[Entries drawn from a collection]

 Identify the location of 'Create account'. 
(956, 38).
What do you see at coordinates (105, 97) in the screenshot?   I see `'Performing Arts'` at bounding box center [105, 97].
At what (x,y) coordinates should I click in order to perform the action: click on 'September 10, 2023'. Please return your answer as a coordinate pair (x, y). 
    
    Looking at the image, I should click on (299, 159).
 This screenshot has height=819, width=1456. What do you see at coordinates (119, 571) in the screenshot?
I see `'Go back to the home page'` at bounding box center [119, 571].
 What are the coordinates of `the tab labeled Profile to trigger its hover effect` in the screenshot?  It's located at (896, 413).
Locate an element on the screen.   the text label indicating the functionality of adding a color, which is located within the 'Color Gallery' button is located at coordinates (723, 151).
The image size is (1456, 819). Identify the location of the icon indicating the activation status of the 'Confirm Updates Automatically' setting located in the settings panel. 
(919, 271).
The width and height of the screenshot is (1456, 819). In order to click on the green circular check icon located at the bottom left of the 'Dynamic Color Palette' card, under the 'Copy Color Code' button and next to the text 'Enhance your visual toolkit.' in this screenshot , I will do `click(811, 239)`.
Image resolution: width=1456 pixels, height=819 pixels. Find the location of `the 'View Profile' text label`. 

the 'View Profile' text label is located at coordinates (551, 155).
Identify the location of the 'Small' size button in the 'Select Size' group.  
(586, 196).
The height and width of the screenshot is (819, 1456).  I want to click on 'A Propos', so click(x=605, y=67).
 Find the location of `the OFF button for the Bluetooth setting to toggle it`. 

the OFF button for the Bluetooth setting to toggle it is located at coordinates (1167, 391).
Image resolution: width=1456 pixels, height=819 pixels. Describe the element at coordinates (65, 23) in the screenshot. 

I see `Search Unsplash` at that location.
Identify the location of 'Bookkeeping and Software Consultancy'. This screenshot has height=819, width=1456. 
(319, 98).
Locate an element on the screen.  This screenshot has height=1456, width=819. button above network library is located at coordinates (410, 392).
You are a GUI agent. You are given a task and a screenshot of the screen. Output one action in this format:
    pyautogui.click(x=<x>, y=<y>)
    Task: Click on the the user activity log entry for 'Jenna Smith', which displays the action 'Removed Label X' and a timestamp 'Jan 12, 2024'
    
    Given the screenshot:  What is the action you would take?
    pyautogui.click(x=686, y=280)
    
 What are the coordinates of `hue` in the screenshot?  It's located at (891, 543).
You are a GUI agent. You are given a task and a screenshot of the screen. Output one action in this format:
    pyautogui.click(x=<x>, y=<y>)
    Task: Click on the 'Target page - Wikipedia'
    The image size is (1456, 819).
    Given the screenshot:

What is expected. Reproduce the data above, replacing every occurrence of "Identify the location of" with "Give the position of" and leaving everything else unchanged.

Reply.
 Give the position of 'Create account'. 
(956, 38).
What do you see at coordinates (105, 97) in the screenshot?   I see `'Performing Arts'` at bounding box center [105, 97].
At what (x,y) coordinates should I click in order to perform the action: click on 'September 10, 2023'. Please return your answer as a coordinate pair (x, y). 
    
    Looking at the image, I should click on (299, 159).
 This screenshot has height=819, width=1456. What do you see at coordinates (119, 571) in the screenshot?
I see `'Go back to the home page'` at bounding box center [119, 571].
 What are the coordinates of `the tab labeled Profile to trigger its hover effect` in the screenshot?  It's located at (896, 413).
Locate an element on the screen.   the text label indicating the functionality of adding a color, which is located within the 'Color Gallery' button is located at coordinates (723, 151).
The image size is (1456, 819). Give the position of the icon indicating the activation status of the 'Confirm Updates Automatically' setting located in the settings panel. 
(919, 271).
The width and height of the screenshot is (1456, 819). In order to click on the green circular check icon located at the bottom left of the 'Dynamic Color Palette' card, under the 'Copy Color Code' button and next to the text 'Enhance your visual toolkit.' in this screenshot , I will do `click(811, 239)`.
Image resolution: width=1456 pixels, height=819 pixels. Find the location of `the 'View Profile' text label`. 

the 'View Profile' text label is located at coordinates (551, 155).
Give the position of the 'Small' size button in the 'Select Size' group.  
(586, 196).
The height and width of the screenshot is (819, 1456).  I want to click on 'A Propos', so click(x=605, y=67).
 Find the location of `the OFF button for the Bluetooth setting to toggle it`. 

the OFF button for the Bluetooth setting to toggle it is located at coordinates (1167, 391).
Image resolution: width=1456 pixels, height=819 pixels. Describe the element at coordinates (65, 23) in the screenshot. 

I see `Search Unsplash` at that location.
Give the position of 'Bookkeeping and Software Consultancy'. This screenshot has height=819, width=1456. 
(319, 98).
Locate an element on the screen.  This screenshot has height=1456, width=819. button above network library is located at coordinates (410, 392).
You are a GUI agent. You are given a task and a screenshot of the screen. Output one action in this format:
    pyautogui.click(x=<x>, y=<y>)
    Task: Click on the the user activity log entry for 'Jenna Smith', which displays the action 'Removed Label X' and a timestamp 'Jan 12, 2024'
    
    Given the screenshot:  What is the action you would take?
    pyautogui.click(x=686, y=280)
    
 What are the coordinates of `hue` in the screenshot?  It's located at (891, 543).
You are a GUI agent. You are given a task and a screenshot of the screen. Output one action in this format:
    pyautogui.click(x=<x>, y=<y>)
    Task: Click on the 'Target page - Wikipedia'
    The image size is (1456, 819).
    Given the screenshot:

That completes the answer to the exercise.